Relaxation of Martial Law, 1986-87
In March 1986, Ershad removed military commanders from key civil posts and abolished martial law offices and more than 150 military courts in an attempt to ease martial law restrictions. Because these moves satisfied some of the demands of the opposition, an eight-party alliance comprising the Awami League and some smaller parties agreed to participate in parliamentary elections. However, the seven-party alliance led by the Bangladesh Nationalist Party boycotted the May 1986 elections, and according to the opposition parties the elections were marred by extensive fraud, including overt support for Jatiyo Party candidates by Ershad and other government officials, theft of ballot boxes, and beatings of opposition party workers. Official figures claimed the turnout at the polls was between 45 and 50 percent of the electorate, but other observers estimated that only 10 to 30 percent participated. The elections gave the Jatiyo Party an absolute majority of 153 seats in Parliament; its close ally, the Jatiyo Samajtantrik Dal (National Socialist Party), took 7 seats. The Awami League gained seventy-six seats, the Jamaat e Islami took ten seats, and a number of smaller parties and independents won a total of fifty-four seats. All thirty seats reserved for women went to supporters of the Jatiyo Party, giving Ershad's supporters a comfortable majority.
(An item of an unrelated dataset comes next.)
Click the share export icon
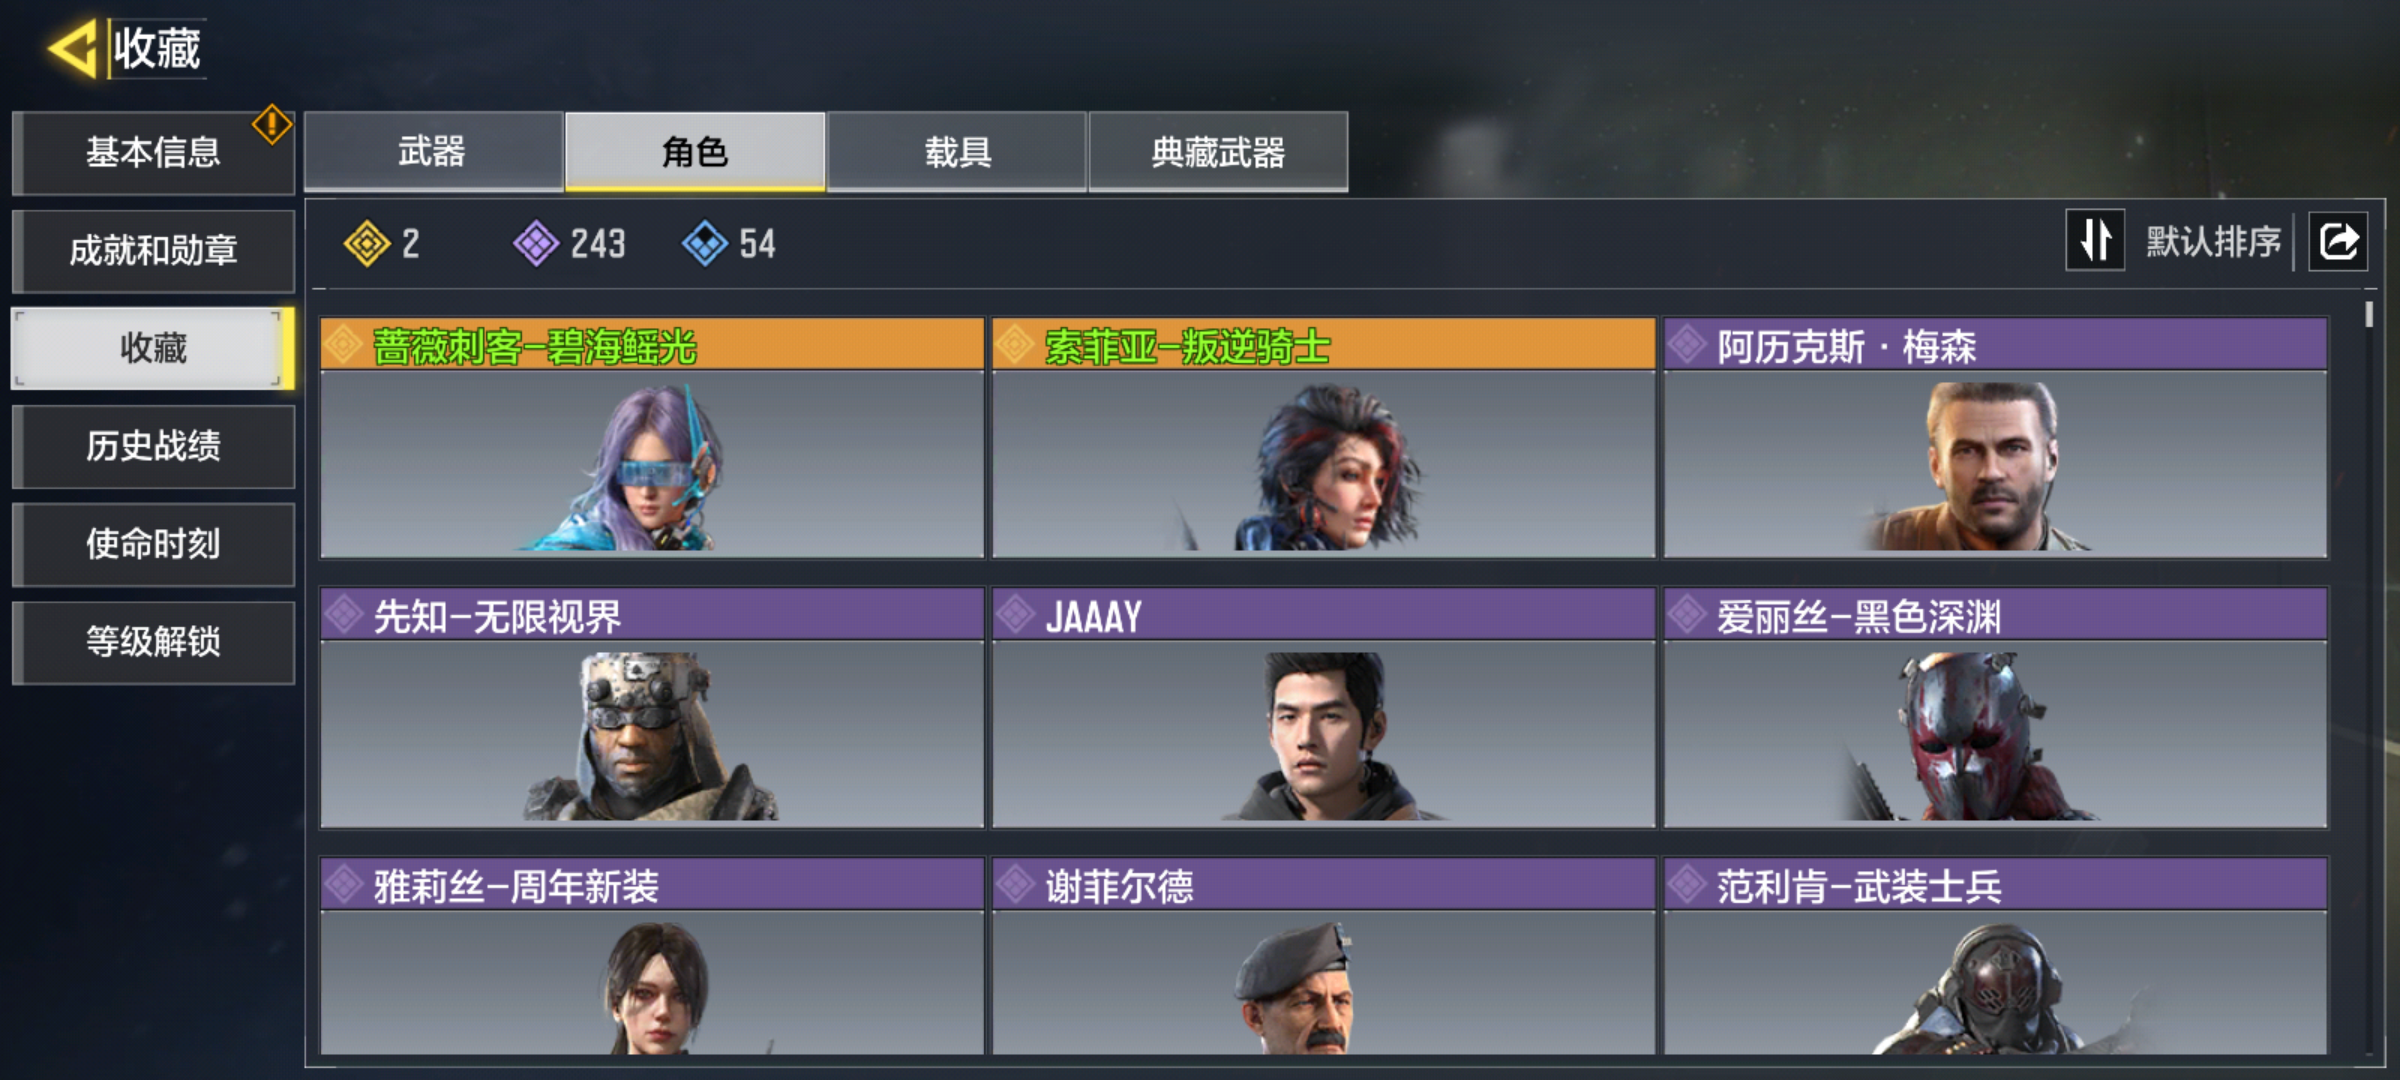 click(2338, 242)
With Parliament under his control, Ershad proceeded with plans for a presidential election. He resigned as army chief of staff in August 1986 but remained chief martial law administrator and commander in chief of the armed forces. He officially joined the Jatiyo Party in September, was elected its chairman, and became the party's candidate for president. The opposition parties did everything in their power to block these moves, claiming that the trappings of a democratic process were a sham while martial law was in effect. Awami League members of Parliament refused to attend its opening session, and in July Parliament adjourned for an indefinite period. Leftist parties and the alliances led by the Awami League, the Bangladesh Nationalist Party, and Jamaat e Islami boycotted the elections and organized widespread demonstrations, leading to the jailing of many opposition leaders and the house arrest of Hasina and Khaleda Zia. Yet the opposition's tactics did not prevent the successful completion of the presidential election in October. Ershad easily defeated 11 other candidates, officially obtaining 22 million votes (84 percent) of the electorate. Opposition parties again claimed that the election results were fraudulent, and they asserted that only 3 percent of the electorate had cast ballots.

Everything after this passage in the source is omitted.